Bambery P, Sakhuja V, Gupta A, Behera D, Kaur U, Bhusnurmath S R, Jindal S K, Malik S K, Deodhar S D, Chugh K S
Department of Internal Medicine, Postgraduate Institute of Medical Education and Research, Chandigarh, India.
Rheumatol Int. 1987;7(6):243-7. doi: 10.1007/BF00270523.
Eleven patients with Wegener's granulomatosis were seen at this Institute over a period of 20 years. There were six men and five women. The average age of presentation was 38.3 years, and the mean duration of symptoms was 10.5 months. Constitutional symptoms (82%), cough (82%), ocular symptoms (64%), arthralgias (55%), rhinorrhoea (55%), haemoptysis (45%), nasal granuloma (45%), otorrhoea (36%), sinusitis (36%), skin lesions (27%), and renal failure (27%) were the clinical manifestations encountered. All patients had an elevated ESR, and 55% had leucocytosis. Proteinuria and haematuria were observed in 64% and 55% respectively. Chest radiographs were abnormal in 82%. In four patients the disease had a fulminant course and the patients died before adequate treatment was given. Two patients received corticosteroids alone and have since been lost to follow up. Five (45%) received adequate cytotoxic therapy and have done well for 8-46 months (mean, 24.8 months) after diagnosis. Wegener's granulomatosis in India is apparently similar to that seen elsewhere, but the high incidence of tuberculosis interferes with early diagnosis and treatment.

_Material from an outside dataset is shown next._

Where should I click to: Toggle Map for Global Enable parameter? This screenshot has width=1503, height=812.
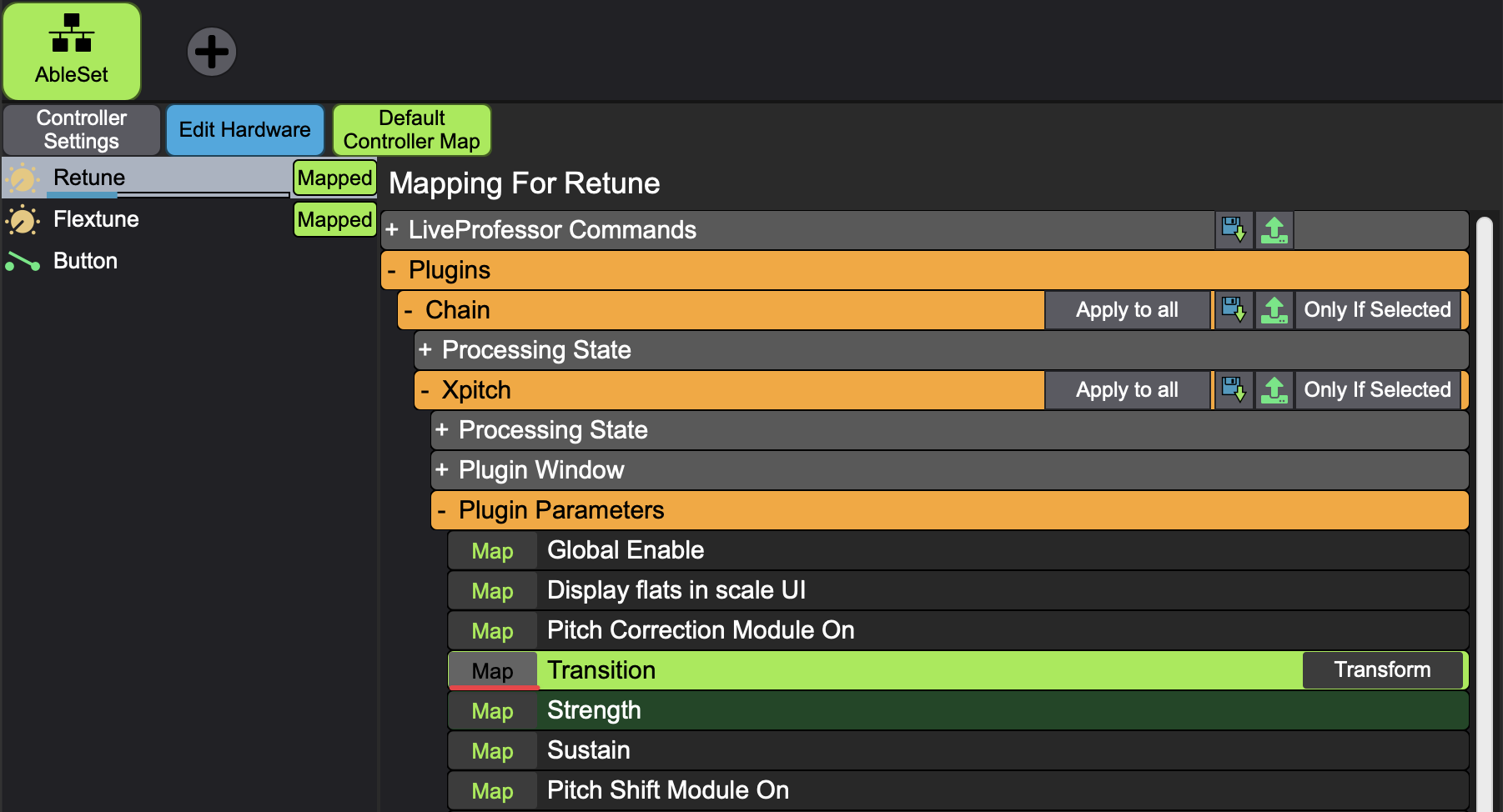(x=492, y=550)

在20年的时间里,该研究所共接诊了11例韦格纳肉芽肿患者。其中男性6例,女性5例。就诊时的平均年龄为38.3岁,症状的平均持续时间为10.5个月。临床表现包括全身症状(82%)、咳嗽(82%)、眼部症状(64%)、关节痛(55%)、流涕(55%)、咯血(45%)、鼻肉芽肿(45%)、耳漏(36%)、鼻窦炎(36%)、皮肤病变(27%)和肾衰竭(27%)。所有患者的血沉均升高,55%的患者有白细胞增多。分别有64%和55%的患者观察到蛋白尿和血尿。82%的胸部X光片异常。4例患者病情呈暴发性,在给予充分治疗前死亡。2例患者仅接受了皮质类固醇治疗,此后失去随访。5例(45%)接受了充分的细胞毒性治疗,诊断后8 - 46个月(平均24.8个月)情况良好。印度的韦格纳肉芽肿显然与其他地方所见相似,但结核病的高发病率干扰了早期诊断和治疗。